As good as the main body of the book actually is, Wells unfortunately elected to use my favorite part as denouement. After the time traveler escaped from the Moorlocks temple where they had taken and hidden his time machine, he accidentally went forward in time. Partly out of panic and partly out of curiosity the traveler moved 30,000,000 years in the future, to a point where the tidal movement of Earth had stopped and the sun had evolved to its red giant phase. He was attacked by giant crab-like creatures so he jumped forward again, watching the Earth and the sun die entropy deaths. The things that the traveler saw were amazing to read about.
Of the fifty-three novels that Wells wrote in his lifetime this may be one of his two or three best. Is it dated? Yes. Very. It may qualify for the term "archaic," but that should not stop you from reading it, because its just incredible. Wells otherwise was a slightly above average author. His ideas were fantastic, but his execution was a bit off, mostly because his similes were a bit broad and hard to understand.
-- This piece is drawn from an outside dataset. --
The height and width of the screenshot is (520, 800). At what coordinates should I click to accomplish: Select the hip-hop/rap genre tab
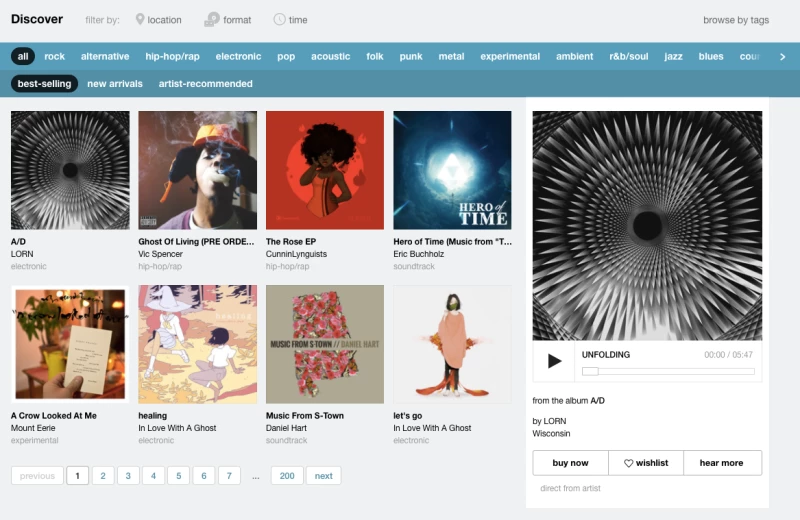(x=173, y=57)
Wells' most important contribution probably is that he rescued the SF novel from becoming a novel of character instead of a novel of ideas. Published for the first (of uncountable) times in 1895, its one of the first books ever that can actually be called Science Fiction, even though that term did not come into use for several more decades. There are several versions of this text out there, so when, not if, but when you go out to get this book, try to find one that has all three major sections reintegrated back in to the work. Five plus out of five stars.